• **TASK REQUIREMENTS**
From the data that follows, report how many lines hold the string "écran", giving only the number.

(PROVIDED INFORMATION begins)

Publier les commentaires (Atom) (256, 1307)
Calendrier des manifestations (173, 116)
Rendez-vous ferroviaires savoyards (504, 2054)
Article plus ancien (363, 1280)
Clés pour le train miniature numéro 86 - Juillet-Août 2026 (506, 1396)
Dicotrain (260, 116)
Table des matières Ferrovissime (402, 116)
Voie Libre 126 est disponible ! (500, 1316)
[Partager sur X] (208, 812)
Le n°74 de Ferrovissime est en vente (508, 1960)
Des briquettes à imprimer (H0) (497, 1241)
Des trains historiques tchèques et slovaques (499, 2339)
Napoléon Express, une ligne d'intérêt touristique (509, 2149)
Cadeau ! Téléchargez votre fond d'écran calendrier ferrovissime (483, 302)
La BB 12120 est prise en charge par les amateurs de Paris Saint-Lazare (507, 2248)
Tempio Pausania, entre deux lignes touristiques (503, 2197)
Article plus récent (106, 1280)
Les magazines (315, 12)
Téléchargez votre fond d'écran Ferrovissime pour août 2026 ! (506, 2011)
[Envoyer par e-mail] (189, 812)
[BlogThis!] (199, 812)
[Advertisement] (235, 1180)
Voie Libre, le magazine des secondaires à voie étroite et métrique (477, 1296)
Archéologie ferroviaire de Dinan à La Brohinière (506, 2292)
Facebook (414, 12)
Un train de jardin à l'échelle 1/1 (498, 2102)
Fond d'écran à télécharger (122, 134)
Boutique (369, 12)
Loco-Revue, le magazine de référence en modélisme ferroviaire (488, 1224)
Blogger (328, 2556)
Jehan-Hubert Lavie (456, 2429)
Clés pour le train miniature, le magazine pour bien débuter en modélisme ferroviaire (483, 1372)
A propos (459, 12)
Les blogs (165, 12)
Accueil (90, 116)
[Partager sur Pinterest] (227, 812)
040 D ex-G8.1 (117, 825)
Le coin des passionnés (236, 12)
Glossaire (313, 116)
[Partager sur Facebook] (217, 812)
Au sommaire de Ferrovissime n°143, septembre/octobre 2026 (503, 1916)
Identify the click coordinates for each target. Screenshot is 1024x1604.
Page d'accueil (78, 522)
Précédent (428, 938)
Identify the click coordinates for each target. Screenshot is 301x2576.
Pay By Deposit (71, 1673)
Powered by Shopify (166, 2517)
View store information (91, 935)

(PROVIDED INFORMATION ends)

• **WRITTEN REPLY**
3